"""Predictive analytics for skill success probability.
This module provides machine learning-based prediction of skill invocation
success probability based on historical patterns and contextual features.
"""
from __future__ import annotations
import sqlite3
from dataclasses import dataclass
from datetime import datetime
from pathlib import Path
from typing import TYPE_CHECKING
import numpy as np
from sklearn.ensemble import RandomForestClassifier
from sklearn.preprocessing import StandardScaler
if TYPE_CHECKING:
pass
@dataclass
class SessionContext:
"""Context information about the current session.
Attributes:
session_id: Unique session identifier
session_start_time: When session started (ISO format)
skills_used_in_session: List of skills already used
project_name: Optional project name
"""
session_id: str
session_start_time: str
skills_used_in_session: list[str]
project_name: str | None = None
class SkillSuccessPredictor:
"""Predict skill success probability using machine learning.
Uses RandomForest classifier trained on historical invocation data
to predict the probability that a skill invocation will succeed
based on temporal patterns, performance metrics, and user familiarity.
Example:
>>> predictor = SkillSuccessPredictor(Path("skills.db"))
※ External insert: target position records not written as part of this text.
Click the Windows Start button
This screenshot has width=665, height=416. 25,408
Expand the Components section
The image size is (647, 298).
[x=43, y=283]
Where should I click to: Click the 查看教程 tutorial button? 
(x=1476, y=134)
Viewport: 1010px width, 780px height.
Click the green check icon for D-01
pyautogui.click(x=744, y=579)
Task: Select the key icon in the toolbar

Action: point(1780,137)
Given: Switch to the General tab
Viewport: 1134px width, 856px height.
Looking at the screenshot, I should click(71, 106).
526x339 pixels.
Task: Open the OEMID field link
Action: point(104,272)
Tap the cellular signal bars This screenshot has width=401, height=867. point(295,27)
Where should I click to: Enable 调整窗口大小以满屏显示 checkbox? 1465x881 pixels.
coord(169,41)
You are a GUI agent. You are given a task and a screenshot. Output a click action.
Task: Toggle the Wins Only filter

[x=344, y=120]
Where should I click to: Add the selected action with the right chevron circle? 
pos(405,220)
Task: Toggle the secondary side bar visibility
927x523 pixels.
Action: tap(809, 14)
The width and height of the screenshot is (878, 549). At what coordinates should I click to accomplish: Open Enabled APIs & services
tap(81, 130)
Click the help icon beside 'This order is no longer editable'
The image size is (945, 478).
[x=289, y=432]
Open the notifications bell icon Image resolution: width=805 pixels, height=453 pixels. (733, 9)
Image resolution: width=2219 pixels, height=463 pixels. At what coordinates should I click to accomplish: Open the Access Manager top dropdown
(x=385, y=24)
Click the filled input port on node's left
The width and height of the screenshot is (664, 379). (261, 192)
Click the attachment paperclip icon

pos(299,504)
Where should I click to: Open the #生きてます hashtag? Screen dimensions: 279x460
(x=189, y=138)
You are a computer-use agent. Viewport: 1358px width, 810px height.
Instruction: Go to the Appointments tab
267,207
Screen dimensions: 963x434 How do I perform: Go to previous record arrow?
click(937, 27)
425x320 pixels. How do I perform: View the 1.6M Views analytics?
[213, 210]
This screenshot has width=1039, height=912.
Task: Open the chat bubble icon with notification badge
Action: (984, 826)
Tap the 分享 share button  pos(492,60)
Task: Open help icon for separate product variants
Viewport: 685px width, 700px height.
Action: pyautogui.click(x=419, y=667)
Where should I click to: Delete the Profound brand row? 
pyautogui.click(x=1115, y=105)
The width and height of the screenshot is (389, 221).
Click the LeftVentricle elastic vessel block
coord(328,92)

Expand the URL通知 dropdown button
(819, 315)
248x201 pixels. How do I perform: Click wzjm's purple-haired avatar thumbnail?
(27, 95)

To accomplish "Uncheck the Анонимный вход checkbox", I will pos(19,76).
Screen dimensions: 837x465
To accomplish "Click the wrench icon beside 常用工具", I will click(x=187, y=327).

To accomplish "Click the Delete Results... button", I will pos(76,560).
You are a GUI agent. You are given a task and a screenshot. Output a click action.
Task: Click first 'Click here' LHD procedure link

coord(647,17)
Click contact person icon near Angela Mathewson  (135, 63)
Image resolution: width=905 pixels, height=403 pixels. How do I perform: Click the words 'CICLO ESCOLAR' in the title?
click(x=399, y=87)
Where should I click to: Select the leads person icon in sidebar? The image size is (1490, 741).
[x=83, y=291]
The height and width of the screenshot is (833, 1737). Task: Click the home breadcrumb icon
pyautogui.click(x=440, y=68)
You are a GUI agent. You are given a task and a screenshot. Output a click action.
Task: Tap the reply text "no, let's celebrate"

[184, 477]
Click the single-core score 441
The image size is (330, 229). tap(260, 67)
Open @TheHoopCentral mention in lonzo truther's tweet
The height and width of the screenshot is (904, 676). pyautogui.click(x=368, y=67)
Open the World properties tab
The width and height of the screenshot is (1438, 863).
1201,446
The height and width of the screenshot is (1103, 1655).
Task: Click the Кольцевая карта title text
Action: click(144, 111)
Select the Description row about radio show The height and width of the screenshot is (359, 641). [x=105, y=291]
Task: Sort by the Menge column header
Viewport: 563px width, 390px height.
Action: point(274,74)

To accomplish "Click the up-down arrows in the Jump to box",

>>> predictor.train_model()
>>> context = SessionContext(
... session_id="abc123",
... session_start_time="2025-02-10T12:00:00",
... skills_used_in_session=["pytest-run", "ruff-check"]
... )
>>> prob = predictor.predict_success_probability(
... "semantic-search",
... "Find similar code patterns",
... "execution",
... context
... )
>>> print(f"Success probability: {prob:.2%}")
"""
def __init__(self, db_path: Path) -> None:
"""Initialize predictor with database connection.
Args:
db_path: Path to SQLite database file
"""
self.db_path = db_path
self.model: RandomForestClassifier | None = None
self.scaler: StandardScaler | None = None
self.feature_names: list[str] = [
"hour_of_day",
"day_of_week",
"invocation_count_24h",
"avg_completion_rate_24h",
"workflow_phase_encoded",
"session_length_minutes",
"user_skill_familiarity",
]
self._phase_encoding: dict[str, int] = {}
def extract_features(
self,
skill_name: str,
user_query: str | None,
workflow_phase: str | None,
session_context: SessionContext,
) -> dict[str, float]:
"""Extract 7 features from skill invocation context.
Args:
skill_name: Name of skill being invoked
user_query: User's query/description (optional)
workflow_phase: Current workflow phase (e.g., "setup", "execution")
session_context: Session context information
Returns:
Dictionary mapping feature names to float values
"""
now = datetime.now()
# Feature 1: hour_of_day (0-23)
hour_of_day = float(now.hour)
# Feature 2: day_of_week (0-6, Monday=0)
day_of_week = float(now.weekday())
# Query historical data for remaining features
with sqlite3.connect(self.db_path) as conn:
conn.row_factory = sqlite3.Row
cursor = conn.cursor()
# Feature 3: invocation_count_24h
cursor.execute(
"""
SELECT COUNT(*) as count
FROM skill_invocation
WHERE skill_name = ?
AND datetime(invoked_at) >= datetime('now', '-24 hours')
""",
(skill_name,),
)
row = cursor.fetchone()
invocation_count_24h = float(row["count"] if row else 0)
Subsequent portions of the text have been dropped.